In all my years practicing medicine outside the United States, I have come to appreciate working with a diverse group of health care professionals from many countries and cultures and with many different primary languages.
I learned that there are many different international standards and not all agree with each other. Yet, despite the apparent contradictions, they all work to improve patient care and were generally successful. It made me reconsider my roots and think less dogmatically and be willing to learn from other perspectives.
This applies in many ways. First, which English should we use? Most people are at least somewhat aware of American English, but there are differences with British, Australian, and international English—even the term “blood bank” may have different meanings: is it a hospital transfusion service, is it a donor center, or some combination of the two?
I have worked at many sites where I was the only person native in English. I always tried to conceive how difficult it could be for someone non-native to understand and communicate in a highly technical and highly Germanic structured language. I considered the scenario where I had to work in another language exclusively and perform all my tasks—I highly respect my staff having to cope with this.
English technical writing includes a lot of passive voice, subjunctive mode, perfect tenses, and participles. How formidable a barrier are these to staff whose native languages may not use these structures?
I am not saying that English is the best language to perform the work in, but it is most prevalent one so everyone must cope with it. I told many of my staff to learn German to better understand English grammar.

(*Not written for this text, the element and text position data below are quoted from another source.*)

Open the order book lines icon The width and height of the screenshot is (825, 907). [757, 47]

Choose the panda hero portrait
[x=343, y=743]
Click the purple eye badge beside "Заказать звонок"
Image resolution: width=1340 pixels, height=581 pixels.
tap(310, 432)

What bothers me is that certain software vendors and visiting lectures send speakers and staff who ONLY think in American English and American culture. I can think of several anecdotes:
One speaker was talking about hyperlipidemia and used non-SI units. He kept stating cholesterol > 200 and LDL-cholesterol > 120 to an audience who only used SI units. Could the audience quickly convert to cholesterol > 5 and LDL > 3? Did they know what a temperature of 104 F was 40 C?
Another speaker for a software company used an analogy of collecting maple sap and making maple syrup—in a presentation in the Middle East. How many in the audience even knew what maple syrup is?
In building a series of software modules, some company staff used 24-hour clock and others used 12-hour clock. It was chaos trying to define a 24-hour interval between the different modules.
Finally, I think of the Aesop’s fable about the mother who gave birth to a very ugly child, but to her, he was the most beautiful child in the world—so much so that she entered him into a beauty contest. Well, each of us is the “mother” to our documents and memos. The writing looks good to us and is perfect, but do our staff interpret it the same way we do?
I had my staff read my documents and then explain back to me what I was trying to say. I was shocked at the differences in many cases. After this, I always included a validation step to have other people read and interpret what I was saying—and correct any misconceptions in the writing before I finally released the document.
In summary, it is a whole new world outside the United States. Don’t assume everyone thinks the same way or uses the same criteria to accomplish goals. Be open to this and you will have a rewarding international career.